Each DID resolves to a DID Document containing public keys, service endpoints, and capabilities. This enables any party to verify the identity of a DID holder without relying on a central authority.
Agents
Layer 8 participants are called agents. An agent is a software program with its own identity, credentials, and the ability to act. Agents can represent people, organizations, devices, services, or other software. Unlike Layer 7 clients, agents are first-class network participants with cryptographically provable identity.
Peer-to-Peer Communication
Agents communicate using DIDComm—an encrypted, authenticated messaging protocol. Every message is signed by the sender and encrypted for the recipient. Identity verification is intrinsic to the protocol, not bolted on afterward.
How Layer 8 Works
Identity Resolution
When an agent needs to communicate with another agent, it resolves the target’s DID to obtain its DID Document. This document contains public keys for verifying signatures and encrypting messages, service endpoints describing how to reach the agent, and capabilities declaring what protocols the agent supports.
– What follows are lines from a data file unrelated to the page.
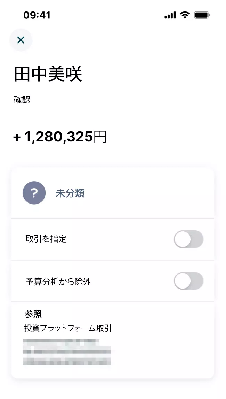Enable the 取引を指定 switch

[x=188, y=239]

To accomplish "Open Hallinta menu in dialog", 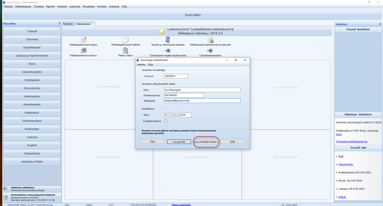I will 141,65.
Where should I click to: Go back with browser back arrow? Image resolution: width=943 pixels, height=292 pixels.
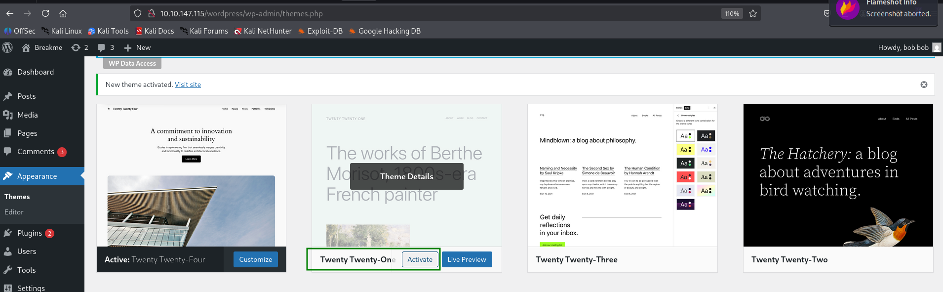tap(10, 13)
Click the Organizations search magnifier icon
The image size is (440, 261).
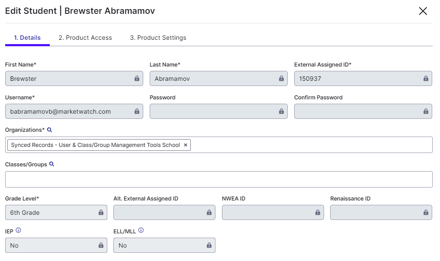[49, 130]
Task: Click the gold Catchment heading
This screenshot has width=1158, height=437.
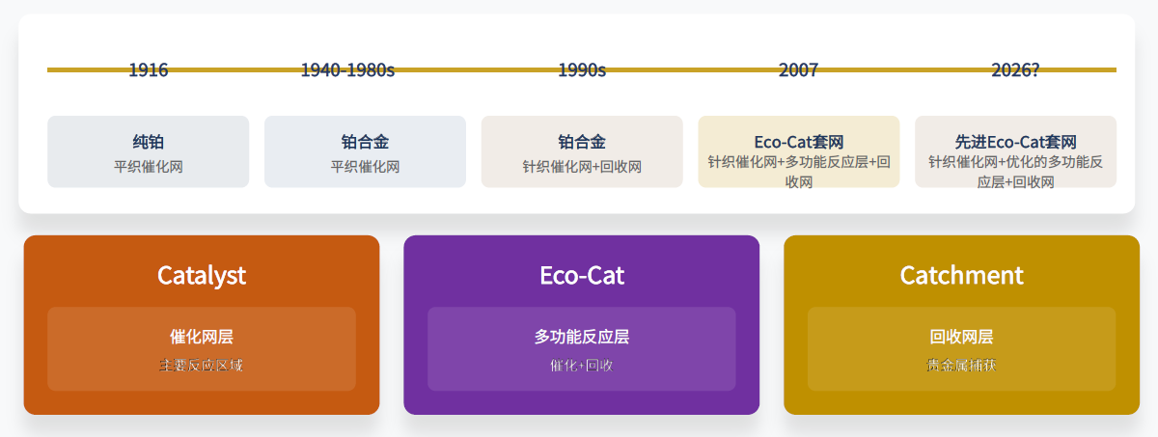Action: (961, 275)
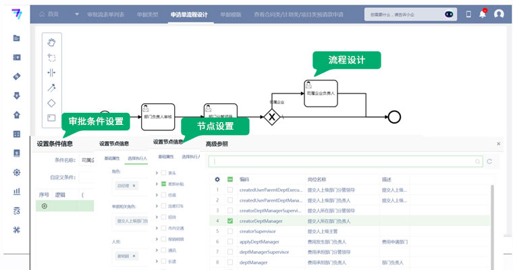
Task: Focus the 高级参照 search input field
Action: click(x=346, y=161)
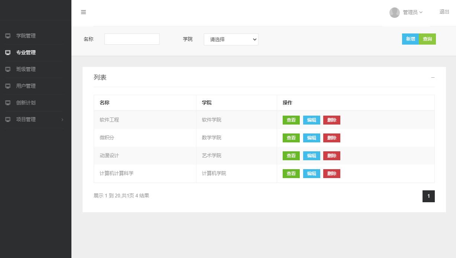The width and height of the screenshot is (456, 258).
Task: Click 删除 for 微积分
Action: pyautogui.click(x=331, y=138)

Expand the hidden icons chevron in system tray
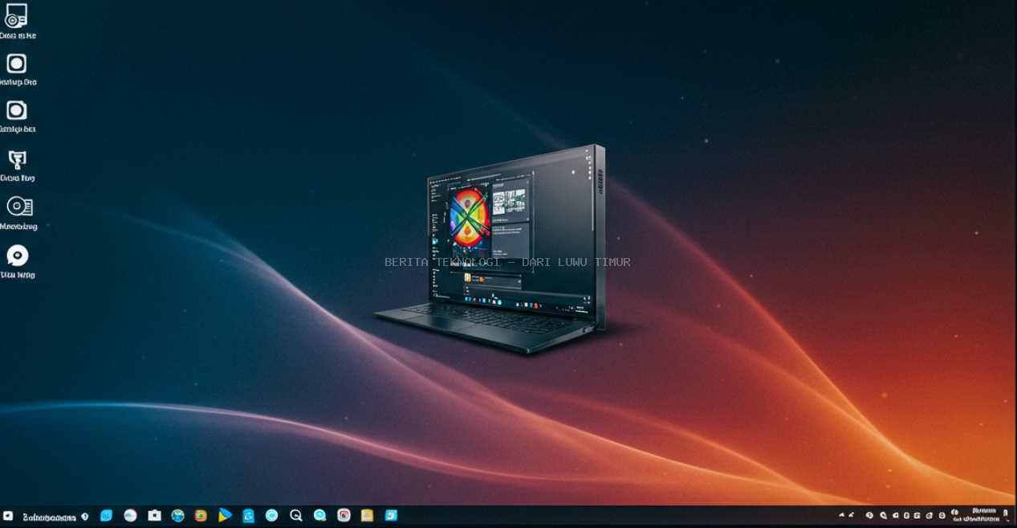pyautogui.click(x=842, y=515)
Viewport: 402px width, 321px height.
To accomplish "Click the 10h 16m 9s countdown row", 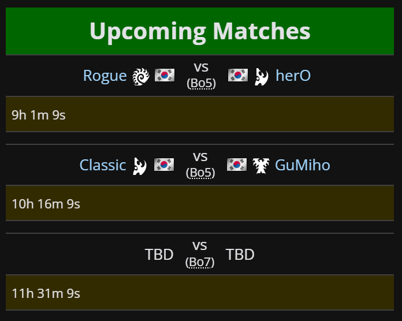I will tap(200, 203).
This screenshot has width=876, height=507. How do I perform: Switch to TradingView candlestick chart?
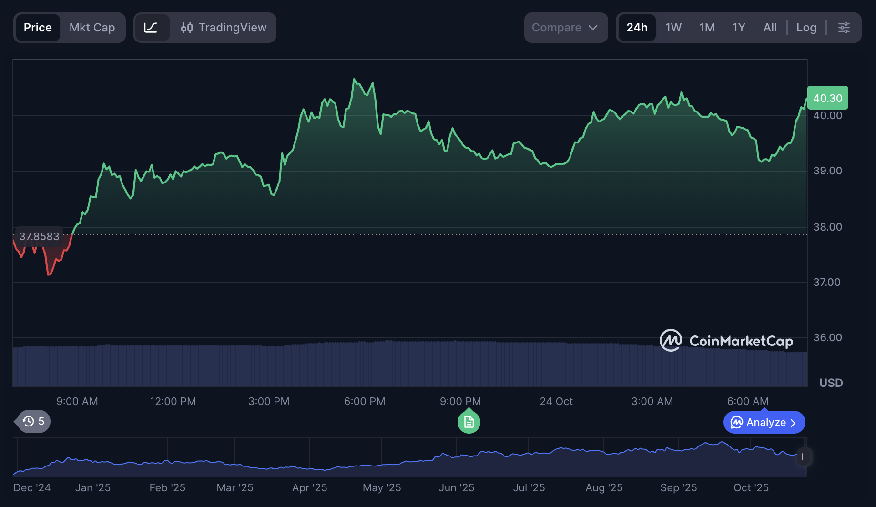224,28
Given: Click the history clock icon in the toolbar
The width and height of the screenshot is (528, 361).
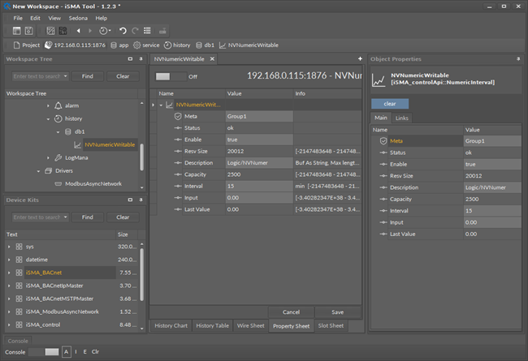Looking at the screenshot, I should [x=102, y=30].
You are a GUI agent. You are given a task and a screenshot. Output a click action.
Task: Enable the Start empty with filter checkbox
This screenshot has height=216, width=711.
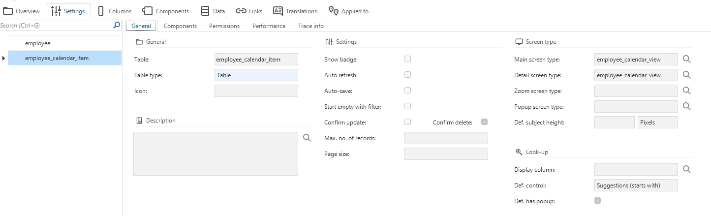407,106
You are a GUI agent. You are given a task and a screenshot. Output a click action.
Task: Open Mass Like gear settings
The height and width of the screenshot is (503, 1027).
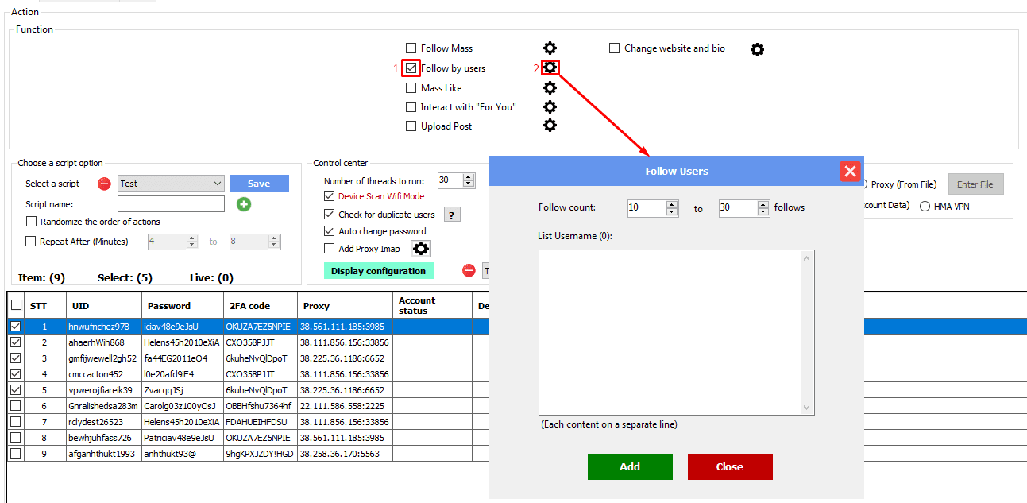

Resolution is decentralized. DIDs can resolve through web infrastructure, distributed ledgers, or peer-to-peer networks, depending on the DID method used.
Authentication
Layer 8 authentication is cryptographic and mutual. When one agent sends a message to another:
- The sender signs the message with its private key
- The sender encrypts the message using the recipient’s public key
- The recipient decrypts and verifies the signature against the sender’s DID Document
No passwords. No tokens. No certificate authorities. Both parties prove their identity through cryptographic operations tied to their DIDs.
Authorization
Layer 8 supports fine-grained authorization through verifiable credentials and capability delegation. Verifiable credentials are cryptographically signed attestations about an agent. Policies define rules that incoming requests must satisfy. Delegation allows agents to grant subsets of their authority to other agents.
Authorization decisions happen at the protocol layer, not inside application code.
Audit
Because all communication is cryptographically signed, Layer 8 enables verifiable audit trails. Agents can maintain hash-linked logs of interactions, providing cryptographic proof of what occurred between parties.
Relationship to Lower Layers
Layer 8 does not replace the layers beneath it—it builds on them. Agents use Layer 7 protocols (HTTP, WebSocket, databases) to accomplish tasks, while Layer 8 handles identity, authentication, and authorization.
Any entity can have a Layer 8 identity. A DID might identify a person, an organization, a device, an API, or a database. Layer 8 identity is orthogonal to the OSI layers—you can assign a DID to anything that needs authentication, authorization, or audit, regardless of where it lives in the network stack.